From the U-T:

A water agreement between Carlsbad and San Diego County will mean clean drinking water for residents but could ultimately defer some of the city’s redevelopment dreams.

City Council members Tuesday approved a contract with the San Diego County Water Authority to ensure that Carlsbad will keep receiving property taxes from the long-anticipated desalination plant set to be built on its south coast if the county takes over operations within the next 10 years.

A stipulation of a prior contract, however, has been thrown out and the guarantee of a $5.5 million payment from the county to the city’s redevelopment agency has gone by the wayside.

A contract signed in 2005 required the county to contribute nearly $6 million to the city’s redevelopment agency in exchange for some of the rights to the purified water. The terms of the contract approved Tuesday could mean the delay of street enhancements like the realignment of Carlsbad Boulevard, studies into how to lessen the effect of power plants on the coastline and improvements and additions to the city’s boardwalk.

Debbie Fountain, Carlsbad’s housing and neighborhood services director, said the city has not yet decided which projects will have to be halted.

“The city is losing a good degree of those benefits, and it still is a favorable project for the city,” said Mayor Matt Hall during Tuesday’s meeting. “But I am saddened that we lost a lot of the things we had anticipated to be benefits for the city.”

Like other California cities, Carlsbad relies on property taxes to fuel its redevelopment agency, the organization charged with defining blight and eliminating it.
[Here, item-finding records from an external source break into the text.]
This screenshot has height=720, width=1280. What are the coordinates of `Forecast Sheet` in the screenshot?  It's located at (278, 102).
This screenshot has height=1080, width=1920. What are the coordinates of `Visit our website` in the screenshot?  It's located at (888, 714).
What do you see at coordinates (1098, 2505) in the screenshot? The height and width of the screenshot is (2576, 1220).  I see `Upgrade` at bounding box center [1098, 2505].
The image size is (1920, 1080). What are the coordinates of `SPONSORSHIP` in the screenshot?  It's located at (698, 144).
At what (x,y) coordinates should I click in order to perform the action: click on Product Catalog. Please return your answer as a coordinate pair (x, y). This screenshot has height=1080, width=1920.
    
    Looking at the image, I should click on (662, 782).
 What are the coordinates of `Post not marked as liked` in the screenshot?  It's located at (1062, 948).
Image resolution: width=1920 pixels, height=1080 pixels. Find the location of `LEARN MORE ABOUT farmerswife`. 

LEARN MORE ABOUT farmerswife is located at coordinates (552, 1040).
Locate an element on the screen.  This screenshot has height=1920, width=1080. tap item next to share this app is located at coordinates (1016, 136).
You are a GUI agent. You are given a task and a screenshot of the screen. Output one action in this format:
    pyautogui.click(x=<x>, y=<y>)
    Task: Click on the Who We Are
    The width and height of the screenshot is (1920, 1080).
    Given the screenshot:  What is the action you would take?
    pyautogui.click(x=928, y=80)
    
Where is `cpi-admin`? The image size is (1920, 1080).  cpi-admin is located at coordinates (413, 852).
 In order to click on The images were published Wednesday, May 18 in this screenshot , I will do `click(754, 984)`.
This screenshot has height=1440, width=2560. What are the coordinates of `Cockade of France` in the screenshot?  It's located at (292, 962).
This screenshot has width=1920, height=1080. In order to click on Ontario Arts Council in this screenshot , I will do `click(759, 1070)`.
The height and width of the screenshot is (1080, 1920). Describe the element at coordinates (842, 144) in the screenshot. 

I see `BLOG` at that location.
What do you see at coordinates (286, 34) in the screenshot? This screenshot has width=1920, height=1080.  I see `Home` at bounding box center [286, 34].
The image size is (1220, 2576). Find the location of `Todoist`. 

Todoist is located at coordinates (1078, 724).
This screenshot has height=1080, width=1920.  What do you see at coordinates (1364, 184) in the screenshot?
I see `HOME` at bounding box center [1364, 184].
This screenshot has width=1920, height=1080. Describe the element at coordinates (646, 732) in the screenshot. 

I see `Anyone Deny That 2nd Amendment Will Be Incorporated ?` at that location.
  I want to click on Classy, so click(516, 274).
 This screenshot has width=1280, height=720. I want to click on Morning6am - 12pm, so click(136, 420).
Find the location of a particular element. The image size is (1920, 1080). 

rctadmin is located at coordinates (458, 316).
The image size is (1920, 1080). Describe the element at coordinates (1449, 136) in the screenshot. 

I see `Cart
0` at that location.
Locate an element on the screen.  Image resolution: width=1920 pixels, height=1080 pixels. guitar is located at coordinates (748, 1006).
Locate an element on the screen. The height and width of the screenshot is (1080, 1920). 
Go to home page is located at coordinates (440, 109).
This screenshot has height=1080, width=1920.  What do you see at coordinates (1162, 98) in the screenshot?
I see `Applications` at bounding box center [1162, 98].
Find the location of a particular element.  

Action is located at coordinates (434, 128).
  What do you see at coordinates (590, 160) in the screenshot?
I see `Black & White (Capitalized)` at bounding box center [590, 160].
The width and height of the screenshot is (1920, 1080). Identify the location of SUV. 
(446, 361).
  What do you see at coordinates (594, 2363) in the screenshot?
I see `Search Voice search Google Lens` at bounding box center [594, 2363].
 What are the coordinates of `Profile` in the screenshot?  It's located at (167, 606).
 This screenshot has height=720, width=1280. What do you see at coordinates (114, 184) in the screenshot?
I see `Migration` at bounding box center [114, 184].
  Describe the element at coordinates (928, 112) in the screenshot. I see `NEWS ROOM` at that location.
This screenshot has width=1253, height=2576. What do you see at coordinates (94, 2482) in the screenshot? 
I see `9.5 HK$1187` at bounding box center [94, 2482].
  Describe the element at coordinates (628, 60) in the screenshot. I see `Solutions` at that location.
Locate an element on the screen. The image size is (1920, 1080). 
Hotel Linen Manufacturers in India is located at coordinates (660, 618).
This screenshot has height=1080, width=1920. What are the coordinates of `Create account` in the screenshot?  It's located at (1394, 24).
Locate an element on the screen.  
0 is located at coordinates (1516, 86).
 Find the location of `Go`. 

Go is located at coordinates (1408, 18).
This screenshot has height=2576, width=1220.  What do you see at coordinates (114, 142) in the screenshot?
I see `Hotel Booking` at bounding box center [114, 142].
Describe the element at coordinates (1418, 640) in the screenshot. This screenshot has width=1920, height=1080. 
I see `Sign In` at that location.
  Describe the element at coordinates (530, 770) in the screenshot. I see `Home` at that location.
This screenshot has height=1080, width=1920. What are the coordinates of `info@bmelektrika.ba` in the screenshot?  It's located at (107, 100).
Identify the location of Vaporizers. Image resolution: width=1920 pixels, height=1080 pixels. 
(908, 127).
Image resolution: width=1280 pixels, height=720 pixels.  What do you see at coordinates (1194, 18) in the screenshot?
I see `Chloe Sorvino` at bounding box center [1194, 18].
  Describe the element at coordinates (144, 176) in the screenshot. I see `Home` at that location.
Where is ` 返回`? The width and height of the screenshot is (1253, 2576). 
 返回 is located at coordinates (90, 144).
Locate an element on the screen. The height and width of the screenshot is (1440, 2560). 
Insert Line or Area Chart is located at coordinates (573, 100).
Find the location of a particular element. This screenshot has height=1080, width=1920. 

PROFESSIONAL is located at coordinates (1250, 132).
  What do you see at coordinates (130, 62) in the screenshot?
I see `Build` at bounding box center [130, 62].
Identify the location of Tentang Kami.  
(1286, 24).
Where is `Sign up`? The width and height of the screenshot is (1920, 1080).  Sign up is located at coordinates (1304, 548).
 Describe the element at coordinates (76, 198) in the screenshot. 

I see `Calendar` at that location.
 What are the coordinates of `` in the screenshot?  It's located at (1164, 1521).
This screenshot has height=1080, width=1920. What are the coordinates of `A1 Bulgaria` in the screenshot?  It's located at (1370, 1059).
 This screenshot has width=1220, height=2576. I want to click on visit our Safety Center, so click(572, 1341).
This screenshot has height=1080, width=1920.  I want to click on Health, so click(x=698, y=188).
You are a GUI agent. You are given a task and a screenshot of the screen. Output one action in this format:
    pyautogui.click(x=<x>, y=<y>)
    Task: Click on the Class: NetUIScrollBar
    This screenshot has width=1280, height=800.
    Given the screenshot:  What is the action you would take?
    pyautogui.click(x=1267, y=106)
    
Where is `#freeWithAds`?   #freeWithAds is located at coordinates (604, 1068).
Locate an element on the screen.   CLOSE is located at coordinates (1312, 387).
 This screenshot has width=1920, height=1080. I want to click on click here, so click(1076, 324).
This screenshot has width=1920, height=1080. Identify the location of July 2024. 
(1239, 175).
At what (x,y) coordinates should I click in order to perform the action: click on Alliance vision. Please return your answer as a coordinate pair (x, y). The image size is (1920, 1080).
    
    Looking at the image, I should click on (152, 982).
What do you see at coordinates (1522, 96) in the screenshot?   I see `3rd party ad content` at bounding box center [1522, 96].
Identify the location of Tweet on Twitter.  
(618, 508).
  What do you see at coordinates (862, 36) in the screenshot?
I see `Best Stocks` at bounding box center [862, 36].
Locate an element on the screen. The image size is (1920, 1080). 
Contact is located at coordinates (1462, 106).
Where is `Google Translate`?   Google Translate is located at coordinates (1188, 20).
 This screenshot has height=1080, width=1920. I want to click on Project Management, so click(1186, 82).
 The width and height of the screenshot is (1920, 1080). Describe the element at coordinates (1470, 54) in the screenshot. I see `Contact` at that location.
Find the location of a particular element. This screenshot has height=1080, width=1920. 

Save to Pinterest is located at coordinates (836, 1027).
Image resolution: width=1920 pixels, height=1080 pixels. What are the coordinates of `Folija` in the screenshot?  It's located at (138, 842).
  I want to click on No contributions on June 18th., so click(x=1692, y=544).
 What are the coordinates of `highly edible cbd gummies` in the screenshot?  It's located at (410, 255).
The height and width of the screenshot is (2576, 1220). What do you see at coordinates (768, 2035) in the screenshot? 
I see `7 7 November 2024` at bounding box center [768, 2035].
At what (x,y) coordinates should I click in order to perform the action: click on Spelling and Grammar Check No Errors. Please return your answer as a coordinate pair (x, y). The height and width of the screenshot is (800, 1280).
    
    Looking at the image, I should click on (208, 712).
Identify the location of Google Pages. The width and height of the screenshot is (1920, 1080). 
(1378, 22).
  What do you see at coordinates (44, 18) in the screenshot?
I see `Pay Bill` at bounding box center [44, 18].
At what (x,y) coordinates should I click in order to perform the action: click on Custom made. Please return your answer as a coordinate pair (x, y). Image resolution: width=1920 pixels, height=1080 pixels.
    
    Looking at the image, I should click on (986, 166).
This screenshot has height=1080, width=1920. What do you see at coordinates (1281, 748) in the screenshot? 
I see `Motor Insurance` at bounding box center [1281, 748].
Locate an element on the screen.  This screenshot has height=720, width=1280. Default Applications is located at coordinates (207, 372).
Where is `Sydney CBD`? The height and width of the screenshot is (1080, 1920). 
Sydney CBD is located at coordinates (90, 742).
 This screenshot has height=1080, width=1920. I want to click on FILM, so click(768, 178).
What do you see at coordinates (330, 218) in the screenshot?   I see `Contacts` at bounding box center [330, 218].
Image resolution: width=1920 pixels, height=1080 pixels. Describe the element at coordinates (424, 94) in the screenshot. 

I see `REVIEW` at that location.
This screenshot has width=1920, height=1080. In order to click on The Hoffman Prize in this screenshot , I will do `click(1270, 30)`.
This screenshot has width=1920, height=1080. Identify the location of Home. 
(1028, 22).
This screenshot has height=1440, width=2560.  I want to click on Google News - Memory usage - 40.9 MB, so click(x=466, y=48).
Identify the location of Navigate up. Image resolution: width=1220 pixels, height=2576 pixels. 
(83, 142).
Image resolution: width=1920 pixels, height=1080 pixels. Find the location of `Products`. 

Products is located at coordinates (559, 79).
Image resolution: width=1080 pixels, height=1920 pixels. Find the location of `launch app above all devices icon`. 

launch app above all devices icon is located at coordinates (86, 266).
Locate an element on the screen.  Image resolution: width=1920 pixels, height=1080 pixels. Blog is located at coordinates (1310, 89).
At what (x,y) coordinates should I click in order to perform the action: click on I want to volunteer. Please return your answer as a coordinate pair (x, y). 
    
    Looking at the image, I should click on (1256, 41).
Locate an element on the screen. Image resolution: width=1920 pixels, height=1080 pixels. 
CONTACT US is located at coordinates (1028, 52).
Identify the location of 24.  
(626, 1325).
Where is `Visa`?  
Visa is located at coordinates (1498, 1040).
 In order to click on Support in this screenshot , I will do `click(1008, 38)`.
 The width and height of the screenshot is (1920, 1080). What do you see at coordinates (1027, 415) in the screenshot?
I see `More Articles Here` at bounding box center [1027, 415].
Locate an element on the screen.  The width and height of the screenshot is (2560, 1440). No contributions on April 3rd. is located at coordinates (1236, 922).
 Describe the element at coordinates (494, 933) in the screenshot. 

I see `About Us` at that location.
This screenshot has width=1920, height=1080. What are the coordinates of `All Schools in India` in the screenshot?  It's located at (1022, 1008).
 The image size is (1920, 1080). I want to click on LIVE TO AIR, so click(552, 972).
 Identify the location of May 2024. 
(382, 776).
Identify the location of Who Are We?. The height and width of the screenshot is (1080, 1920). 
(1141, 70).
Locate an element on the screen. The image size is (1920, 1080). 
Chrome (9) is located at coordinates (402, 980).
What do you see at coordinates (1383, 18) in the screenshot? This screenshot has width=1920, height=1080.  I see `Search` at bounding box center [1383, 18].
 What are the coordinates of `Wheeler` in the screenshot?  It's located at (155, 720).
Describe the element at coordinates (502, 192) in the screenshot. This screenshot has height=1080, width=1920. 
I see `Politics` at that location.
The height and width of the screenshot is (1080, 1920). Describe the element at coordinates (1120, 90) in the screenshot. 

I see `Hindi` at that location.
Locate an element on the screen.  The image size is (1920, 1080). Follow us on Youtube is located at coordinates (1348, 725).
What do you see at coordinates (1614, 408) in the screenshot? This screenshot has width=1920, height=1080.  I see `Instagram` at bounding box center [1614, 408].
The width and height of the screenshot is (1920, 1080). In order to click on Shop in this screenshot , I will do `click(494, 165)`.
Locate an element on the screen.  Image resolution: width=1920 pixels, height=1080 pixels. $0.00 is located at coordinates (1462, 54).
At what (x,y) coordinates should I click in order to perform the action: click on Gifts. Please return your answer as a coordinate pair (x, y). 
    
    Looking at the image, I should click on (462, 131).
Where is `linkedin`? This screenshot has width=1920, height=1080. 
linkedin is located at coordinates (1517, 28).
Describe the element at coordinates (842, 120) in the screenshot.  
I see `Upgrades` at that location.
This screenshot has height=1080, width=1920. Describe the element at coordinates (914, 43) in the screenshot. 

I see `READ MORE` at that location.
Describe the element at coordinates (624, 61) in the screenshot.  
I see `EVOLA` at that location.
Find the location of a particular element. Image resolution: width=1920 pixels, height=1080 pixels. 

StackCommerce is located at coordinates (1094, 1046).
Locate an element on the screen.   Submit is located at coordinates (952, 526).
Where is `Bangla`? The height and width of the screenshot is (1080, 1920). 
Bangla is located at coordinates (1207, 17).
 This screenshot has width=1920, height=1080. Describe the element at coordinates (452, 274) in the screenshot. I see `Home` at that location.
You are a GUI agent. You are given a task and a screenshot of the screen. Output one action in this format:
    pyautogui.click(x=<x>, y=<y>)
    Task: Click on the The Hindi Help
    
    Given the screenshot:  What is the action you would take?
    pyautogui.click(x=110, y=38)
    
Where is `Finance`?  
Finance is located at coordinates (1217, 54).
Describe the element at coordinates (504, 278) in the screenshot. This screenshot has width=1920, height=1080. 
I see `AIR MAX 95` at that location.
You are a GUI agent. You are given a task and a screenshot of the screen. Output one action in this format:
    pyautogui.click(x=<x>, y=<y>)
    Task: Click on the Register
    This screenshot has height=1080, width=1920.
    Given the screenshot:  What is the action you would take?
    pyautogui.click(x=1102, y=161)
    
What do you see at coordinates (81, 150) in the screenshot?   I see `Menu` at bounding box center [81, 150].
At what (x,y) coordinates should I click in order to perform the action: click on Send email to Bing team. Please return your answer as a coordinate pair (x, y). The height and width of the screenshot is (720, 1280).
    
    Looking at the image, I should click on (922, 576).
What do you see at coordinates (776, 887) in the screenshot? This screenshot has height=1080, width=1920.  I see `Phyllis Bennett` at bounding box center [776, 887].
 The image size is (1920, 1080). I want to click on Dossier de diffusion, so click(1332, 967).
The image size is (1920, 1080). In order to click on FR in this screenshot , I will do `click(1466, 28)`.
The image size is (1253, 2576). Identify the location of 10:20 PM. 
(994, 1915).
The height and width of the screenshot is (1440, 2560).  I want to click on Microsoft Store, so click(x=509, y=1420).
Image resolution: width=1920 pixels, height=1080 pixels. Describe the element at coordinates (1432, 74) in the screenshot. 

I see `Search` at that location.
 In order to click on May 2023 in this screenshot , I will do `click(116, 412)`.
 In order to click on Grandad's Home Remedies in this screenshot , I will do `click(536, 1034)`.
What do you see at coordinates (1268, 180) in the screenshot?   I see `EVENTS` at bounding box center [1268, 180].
That money typically goes toward low-income housing, revitalization of the Carlsbad Village and other beautification projects that dot the city’s landscape.

Poseidon Resources, the San Diego-based company that has worked for more than a decade to establish itself on Carlsbad’s coast, is poised to own the plant for at least the first 10 years of its operation and pay taxes to be funneled into the city’s redevelopment coffers.

The county, however, could decide to take over the project before those 10 years are up. Without the contract approved Tuesday, it would be able to avoid paying any taxes to the city. Such a move would mean that up to 25 percent of Carlsbad’s redevelopment money could dry up.

While the contract requires the county to pay between $1 million and $2 million per year if it opts to buy the plant from Poseidon, it’s a disappointment to some council members who were around to sign the old contract that required the county to pay $5.5 million for redevelopment projects.

“This looked really good for the city a few years ago,” said Councilman Keith Blackburn. “Now it just looks OK for the city.”

Councilwoman Ann Kulchin shared Blackburn’s disappointment but said she could live with the decision.

The city’s original contract with the county was thrown out when the county backed out of the desalination plant project in June 2010 because of an unrelated lawsuit against the region’s water wholesaler, the Metropolitan Water District of Southern California, over rates.

Talks of the new contract began in July 2010 when the county opted to give the project another try and approved an agreement with Poseidon that allows it to buy water and deliver it to nine county cities.

Carlsbad first signed onto the project in 2006 when it approved Poseidon’s environmental impact report.

Glenn Pruim, director of Carlsbad’s utilities department, said the plant should be operating within 36 months after construction begins. A start date for construction, however, has not yet been determined.

The plant is expected to clean about 100,000 gallons of ocean water and produce enough drinking water each day to serve 300,000 households across the county.